Researchers say a new development in cord blood transplants for inherited metabolic disorders may be curative for some babies who are treated while still in the womb.

Joanne Kurtzberg, M.D., professor of pediatrics and pathology and director of the pediatric blood and marrow transplant program at Duke University Medical Center, says the new approach uses a small, select number of therapeutic stem cells that have been treated to hasten and improve the process of engraftment.

Kurtzberg is formally studying the procedure in a pilot trial open to newly pregnant mothers known to be at risk for having children with lethal metabolic disorders. The clinical trial has received clearance from the U.S. Food and Drug Administration.

Metabolic disorders -- also known as lysosomal storage disorders -- include several dozen rare, inherited genetic diseases marked by the absence of specific enzymes the body needs to break down and get rid of metabolic byproducts of energy production. Left untreated, metabolic disorders can lead to bone, brain, and central nervous system problems and early death.

For the past decade or so, physicians have experimented with cord blood transplants after birth as a way of treating these diseases, and in many cases, treatments have been successful. Kurtzberg says the timing of the transplant is critical.

"The idea is to give the baby cord blood stem cells from a healthy donor that have the potential to provide healthy genes that can replace the ones that aren't working properly in the baby's own cells," says Kurtzberg. Generally, she says that the earlier the treatment, the greater the chance the donor cells will work, so transplants before the baby is born are ideal.

The fetal transplant itself is fairly simple.
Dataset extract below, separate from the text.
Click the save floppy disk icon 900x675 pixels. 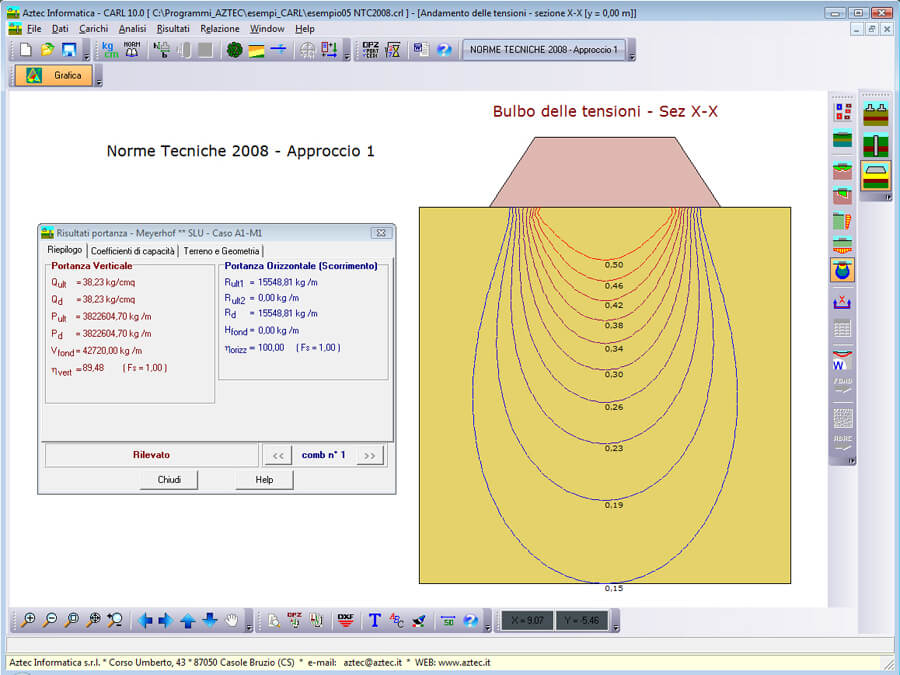(69, 50)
After a physician diagnoses the presence of one of the genetic diseases and the parents consent to treatment, donor cells are injected directly into the baby's abdomen at 12 to 14 weeks into the pregnancy. After that, there is an extended period where the transplant needs to "take," or engraft. At birth, the baby will be tested to see if donor cells are present and if they're already working to fix the malfunctioning genes. If not, the baby would be eligible for a conventional transplant with chemotherapy within the first few weeks of life.
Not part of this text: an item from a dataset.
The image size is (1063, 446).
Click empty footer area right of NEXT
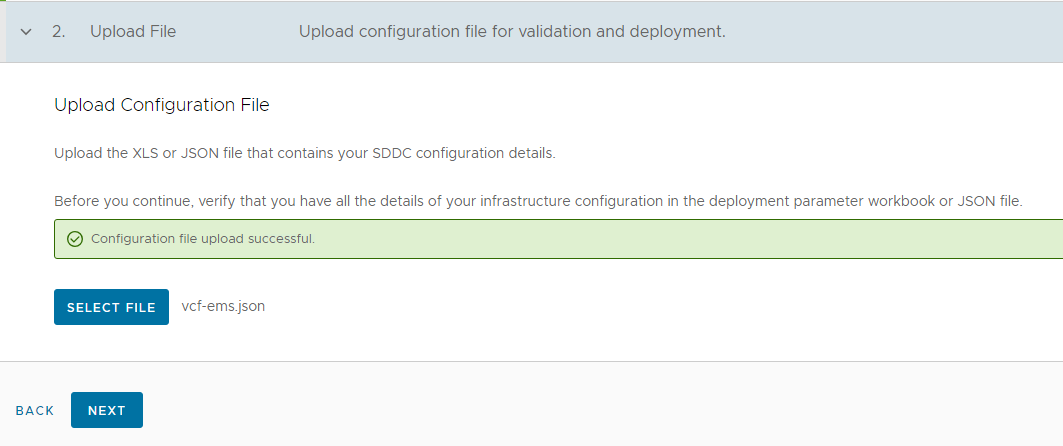pyautogui.click(x=600, y=410)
Kurtzberg says the trial is open to pregnant women who are at risk of having a baby with Krabbe Disease, metachromatic leukodystrophy (MLD), Pelizaeus-Maerzbacher Disease (PMD), Tay-Sachs disease or Sandoff Disease.

The selected cord blood donor cells will be manufactured by Aldagen, Inc., a biopharmaceutical company in Durham. Aldagen has a proprietary technology that allows it to isolate potent hematopoeitic stem cells from cord blood. Aldagen's technology is being used to produce four products that are in, or have recently completed, clinical trials including ALD-101 which is in a pivotal Phase 3 study to evaluate its efficacy in improving umbilical cord blood transplants used to treat inherited metabolic diseases in pediatric patients. Kurtzberg has no financial interest in the company.